Exercise:
Print the data that follows without changing a single word.

Collected data:
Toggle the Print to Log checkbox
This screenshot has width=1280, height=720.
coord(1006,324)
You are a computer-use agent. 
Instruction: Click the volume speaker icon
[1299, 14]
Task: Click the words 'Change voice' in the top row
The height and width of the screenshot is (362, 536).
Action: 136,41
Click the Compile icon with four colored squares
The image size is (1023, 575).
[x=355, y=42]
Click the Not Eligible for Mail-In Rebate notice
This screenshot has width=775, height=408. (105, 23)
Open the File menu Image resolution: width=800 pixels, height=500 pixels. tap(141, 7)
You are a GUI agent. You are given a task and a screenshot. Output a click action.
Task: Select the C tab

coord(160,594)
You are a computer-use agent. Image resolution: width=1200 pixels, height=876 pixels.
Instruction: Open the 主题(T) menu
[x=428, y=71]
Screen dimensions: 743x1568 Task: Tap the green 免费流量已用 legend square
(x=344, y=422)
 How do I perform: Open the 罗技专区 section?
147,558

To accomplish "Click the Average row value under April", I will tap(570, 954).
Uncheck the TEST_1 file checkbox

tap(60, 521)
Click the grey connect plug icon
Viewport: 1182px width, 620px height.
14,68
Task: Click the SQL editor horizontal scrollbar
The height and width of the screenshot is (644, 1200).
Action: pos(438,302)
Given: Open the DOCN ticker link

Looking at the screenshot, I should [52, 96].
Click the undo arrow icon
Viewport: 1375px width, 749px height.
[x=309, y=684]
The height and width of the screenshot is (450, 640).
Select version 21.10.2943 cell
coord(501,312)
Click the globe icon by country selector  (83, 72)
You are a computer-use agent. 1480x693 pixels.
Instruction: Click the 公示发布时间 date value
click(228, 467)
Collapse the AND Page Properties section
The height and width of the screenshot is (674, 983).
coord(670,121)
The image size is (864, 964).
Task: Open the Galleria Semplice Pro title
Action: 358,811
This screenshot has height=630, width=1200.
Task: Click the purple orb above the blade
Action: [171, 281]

Solution for this task:
Toggle the Print to Log checkbox
This screenshot has width=1280, height=720.
coord(1006,324)
You are a computer-use agent. 
Instruction: Click the volume speaker icon
[1299, 14]
Task: Click the words 'Change voice' in the top row
The height and width of the screenshot is (362, 536).
Action: 136,41
Click the Compile icon with four colored squares
The image size is (1023, 575).
[x=355, y=42]
Click the Not Eligible for Mail-In Rebate notice
This screenshot has width=775, height=408. (105, 23)
Open the File menu Image resolution: width=800 pixels, height=500 pixels. tap(141, 7)
You are a GUI agent. You are given a task and a screenshot. Output a click action.
Task: Select the C tab

coord(160,594)
You are a computer-use agent. Image resolution: width=1200 pixels, height=876 pixels.
Instruction: Open the 主题(T) menu
[x=428, y=71]
Screen dimensions: 743x1568 Task: Tap the green 免费流量已用 legend square
(x=344, y=422)
 How do I perform: Open the 罗技专区 section?
147,558

To accomplish "Click the Average row value under April", I will tap(570, 954).
Uncheck the TEST_1 file checkbox

tap(60, 521)
Click the grey connect plug icon
Viewport: 1182px width, 620px height.
14,68
Task: Click the SQL editor horizontal scrollbar
The height and width of the screenshot is (644, 1200).
Action: pos(438,302)
Given: Open the DOCN ticker link

Looking at the screenshot, I should [52, 96].
Click the undo arrow icon
Viewport: 1375px width, 749px height.
[x=309, y=684]
The height and width of the screenshot is (450, 640).
Select version 21.10.2943 cell
coord(501,312)
Click the globe icon by country selector  (83, 72)
You are a computer-use agent. 1480x693 pixels.
Instruction: Click the 公示发布时间 date value
click(228, 467)
Collapse the AND Page Properties section
The height and width of the screenshot is (674, 983).
coord(670,121)
The image size is (864, 964).
Task: Open the Galleria Semplice Pro title
Action: 358,811
This screenshot has height=630, width=1200.
Task: Click the purple orb above the blade
Action: [171, 281]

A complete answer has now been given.